An authority on Mexican food, Kennedy’s cookbooks helped introduce English-speakers to Mexican cuisine

Diania Kennedy Photo Session Ann Summa/Getty Images
Jaya Saxena is a Correspondent at Eater.com, and the series editor of Best American Food and Travel Writing. She explores wide ranging topics like labor, identity, and food culture.

The New York Times reports that Diana Kennedy, chef and author of numerous cookbooks, including the influential tome The Cuisines of Mexico, has died at the age of 99. Like Julia Child for French food and Julie Sahni for Indian food, the English chef’s work was a gateway for many Americans into the cuisine of Mexico when it was published in 1972.

“How Kennedy, a white British woman with no professional culinary training, rose to prominence as an authority in regional Mexican cuisine for the English-speaking world, is a compelling and complicated one,” Amanda Kludt wrote in 2020, when Nothing Fancy, a documentary about Kennedy, debuted.
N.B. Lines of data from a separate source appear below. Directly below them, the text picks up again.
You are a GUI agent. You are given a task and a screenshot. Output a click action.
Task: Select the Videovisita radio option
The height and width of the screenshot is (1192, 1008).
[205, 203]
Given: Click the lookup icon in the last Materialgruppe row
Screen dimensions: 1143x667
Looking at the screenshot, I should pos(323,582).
Kennedy, a white English woman, moved to Mexico in 1957 with her husband, a foreign correspondent for the New York Times. She would continue to make the country her home.

In an interview with Saveur in 2012, Kennedy describes her first experiences with Mexican food, specifically at the markets in Mexico City. “It was just the color of everything, and the smells, and all the wild things that I hadn’t seen. I simply had to go home and cook them,” she said. She began learning more about Mexican cuisine, and cooking feasts for visiting guests. She moved back to New York in the 1960s for her husband’s cancer treatment, where New York Times restaurant critic Craig Claiborne encouraged her to teach cooking out of her apartment. That led to her publishing her first cookbook, which begat eight more, three James Beard Awards, and numerous other accolades.
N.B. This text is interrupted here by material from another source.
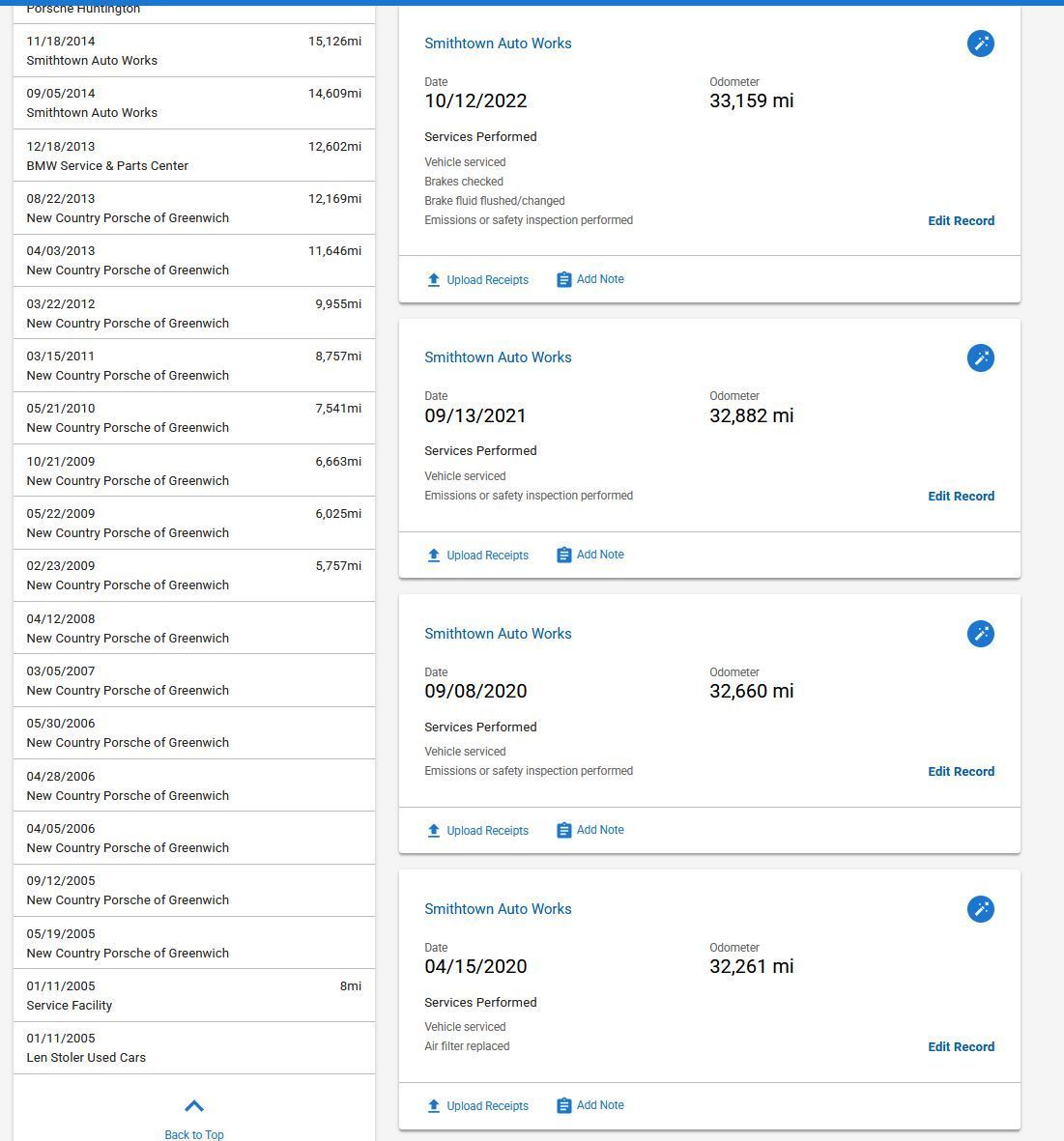This screenshot has height=1141, width=1064.
Task: Select the 01/11/2005 Service Facility entry
Action: click(193, 995)
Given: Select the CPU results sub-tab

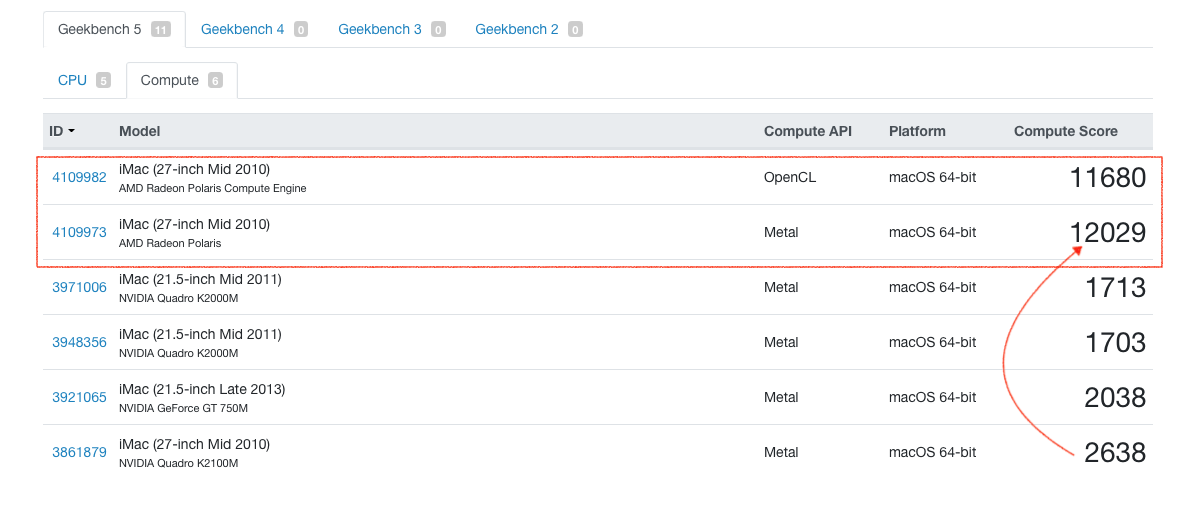Looking at the screenshot, I should pos(73,80).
For many who picked up her books, they were an early introduction to the variety and history of cuisine in Mexico, at a time when America was mostly hard-shell tacos and shakers of chile powder. She described in detail the differences in cuisine for each region and state, and ensured readers knew the differences between each spice and chile they were asked to use. Her work required research and tenacity she says “no one” else had. “They’ve not done the travel and the research that I’ve done,” she told Saveur of other Mexican cookbook authors. “None of them, not one. I have traveled this country, wandering — it’s why I’m not rich! — and taking time, and nobody else has done that.”

There was always a silent “white” that came after assertions that no one else possessed her knowledge. “You cannot have influence without authority,” wrote Naveet Alang for Eater. “It’s why well-known (usually white) chefs and cookbook authors have historically been so effective in popularizing global ingredients among the North American mainstream.” Kennedy was an expert, but her expertise was noticed at least in part because of her race. Would white Americans have bought a cookbook in such numbers if it hadn’t been written by someone who looked like them?
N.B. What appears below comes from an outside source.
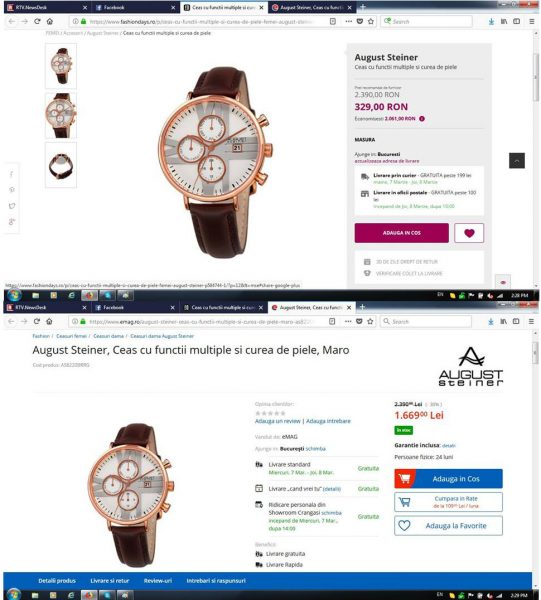Click the magenta ADAUGA IN COS button
Viewport: 541px width, 600px height.
(x=401, y=233)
That said, Kennedy is an example of someone who did the work of cultural exchange. She spent the rest of her life in Mexico, cooking and eating and learning. “She has dedicated her life to understanding the food by seeking out and interviewing its creators, crediting her sources, and bringing a better understanding of it to a wider audience,” wrote Kludt. She never tried to take credit; she just wanted to point people in the right direction.